Of course, this popular impression of Wall Street goes way too far. In reality, finance is absolutely essential to the functioning of a modern, productive economy, which needs to borrow many billions of dollars every day just to function.

Corporations must issue bonds and sell stock to finance investment, start-ups need to do initial public offerings to raise the capital to grow, people need mortgages to buy houses and everyone needs a retirement-savings account. Without finance, the US and most other countries would be much poorer.

But with that said, is it true that many of the brightest minds are being wasted? New research from economists Michael Böhm, Daniel Metzger, and Per Strömberg has some evidence from Sweden. Their finding: The finance industry, at least in Sweden, hasn’t been nearly as big a brain drain as people think.

Böhm et al. take advantage of the fact that Sweden’s universal-military service requirement means that everyone gets an IQ test. Using IQ as their measure of natural talent, the authors look at how the flow of smarts to the finance industry changed during the great boom of the 1990s and 2000s.

Here is what they report:

* Despite finance wages having increased dramatically in Sweden during the period 1991-2010, particularly at the top of the wage distribution, we do not find any increase of talent in the financial sector. Both average talent in finance and the fraction of top talented workers going into finance remain roughly constant.

If you’re worried about financial brain drain, this is good news. Although the US might be a different story, it’s notable that skyrocketing wages in the finance industry failed to lure a higher fraction of smart people into Sweden’s industry.

That implies that finance’s wage premium in that country wasn’t due to an increase in the talent level. In fact, some economists who study the US have also found that human capital doesn’t explain the rise in pay.

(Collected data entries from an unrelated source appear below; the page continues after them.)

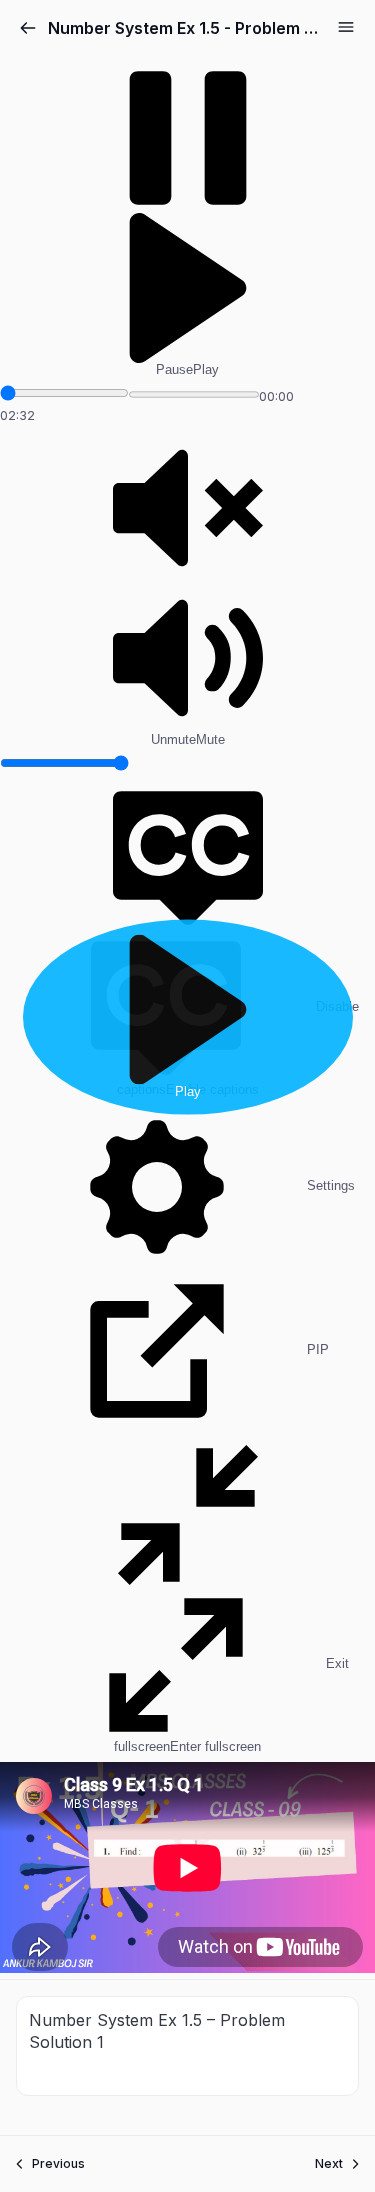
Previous (58, 2163)
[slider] (64, 393)
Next (329, 2163)
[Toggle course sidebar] (346, 27)
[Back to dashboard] (28, 28)
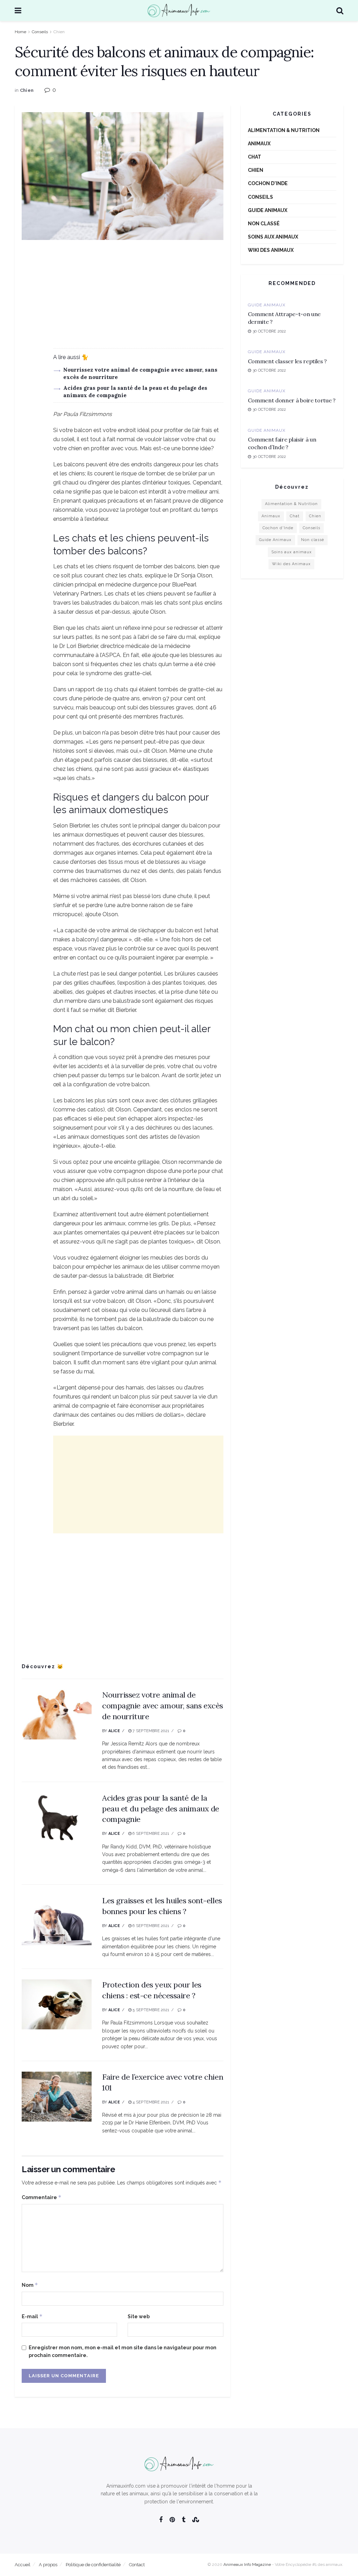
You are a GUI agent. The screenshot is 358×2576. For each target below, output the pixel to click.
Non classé (264, 223)
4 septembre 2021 (150, 2102)
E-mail (32, 2316)
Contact (137, 2564)
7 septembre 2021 (150, 1731)
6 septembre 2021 (150, 1833)
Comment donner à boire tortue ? (292, 400)
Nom (30, 2285)
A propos (48, 2564)
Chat (254, 157)
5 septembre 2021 (150, 2010)
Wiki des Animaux (271, 250)
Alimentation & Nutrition (284, 130)
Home (20, 31)
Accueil (22, 2564)
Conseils (40, 31)
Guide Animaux (267, 210)
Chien (59, 31)
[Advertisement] (122, 299)
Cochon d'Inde (268, 183)
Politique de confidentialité (93, 2564)
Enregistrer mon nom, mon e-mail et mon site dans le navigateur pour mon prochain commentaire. (122, 2351)
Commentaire (42, 2197)
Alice (114, 1731)
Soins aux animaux (273, 237)
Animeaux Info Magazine (247, 2564)
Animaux (259, 143)
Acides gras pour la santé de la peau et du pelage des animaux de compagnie (160, 1808)
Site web (139, 2316)
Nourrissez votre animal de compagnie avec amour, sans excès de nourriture (162, 1705)
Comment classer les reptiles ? (287, 361)
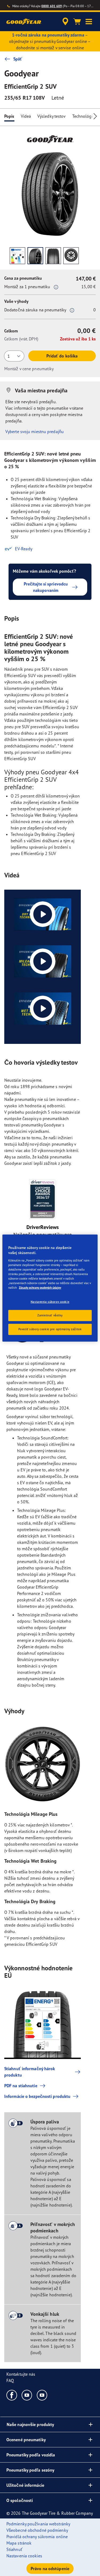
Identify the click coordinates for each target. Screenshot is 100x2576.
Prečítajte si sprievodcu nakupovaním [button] (46, 587)
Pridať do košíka (62, 356)
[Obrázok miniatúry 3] (53, 255)
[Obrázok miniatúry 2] (35, 255)
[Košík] (77, 21)
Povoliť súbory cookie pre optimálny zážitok (50, 1329)
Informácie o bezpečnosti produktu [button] (37, 2096)
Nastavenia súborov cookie (50, 1302)
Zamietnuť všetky (50, 1315)
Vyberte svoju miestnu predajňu (34, 431)
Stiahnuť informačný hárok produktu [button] (29, 2072)
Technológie (83, 116)
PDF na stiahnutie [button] (20, 2085)
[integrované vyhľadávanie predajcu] (65, 21)
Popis (9, 116)
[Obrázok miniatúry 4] (71, 255)
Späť (17, 59)
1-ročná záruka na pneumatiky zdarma (48, 35)
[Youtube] (27, 2395)
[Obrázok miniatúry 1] (17, 255)
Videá (26, 116)
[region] (49, 1287)
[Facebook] (11, 2395)
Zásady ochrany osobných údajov (40, 1287)
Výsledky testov (51, 116)
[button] (89, 21)
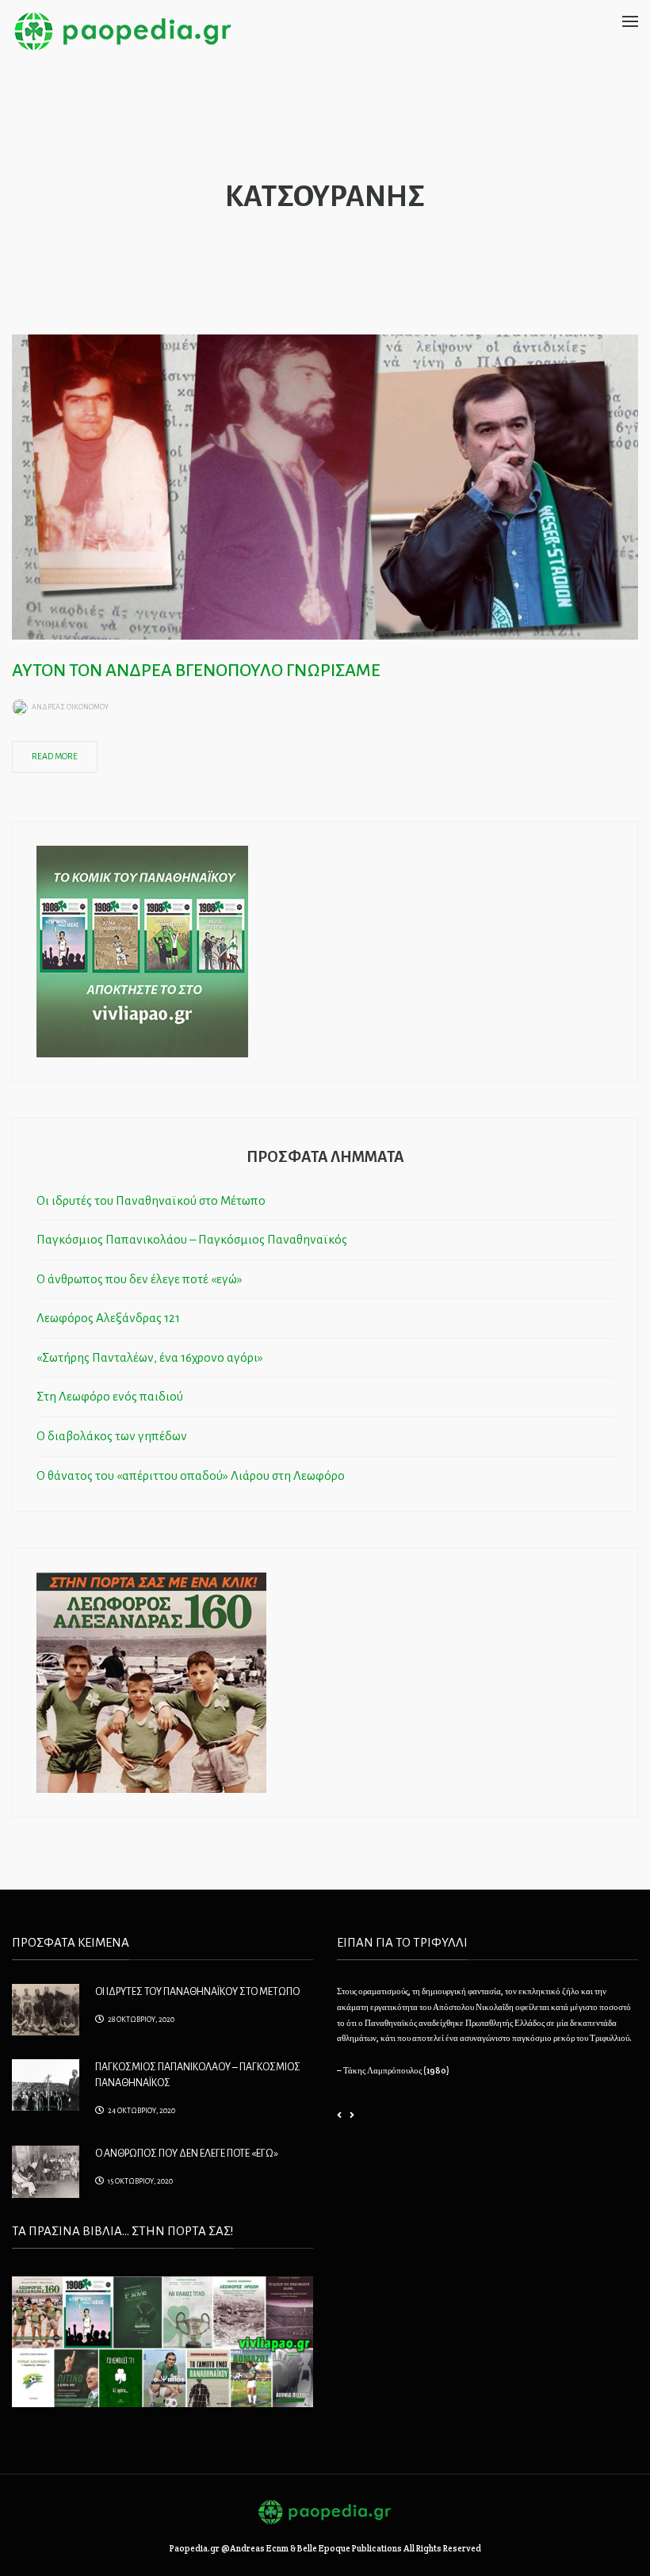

However, this is bad news for those concerned that finance is a drag on the economy. If extra-high finance industry wages aren’t due to a higher concentration of talent, then there must be some other reason Wall Street generates such a flood of riches.

One possibility is the shift in developed nations toward services — rich countries simply might be specialising in providing financial services to poorer countries that rely on things like manufacturing and mining. Another possibility is that the information technology boom that accelerated in the 1990s required a larger financial sector.

But a third possibility is that the industry’s critics are right, and that Wall Street collects huge undeserved rents from the rest of the economy. Even without a brain drain, there might be some serious waste going on.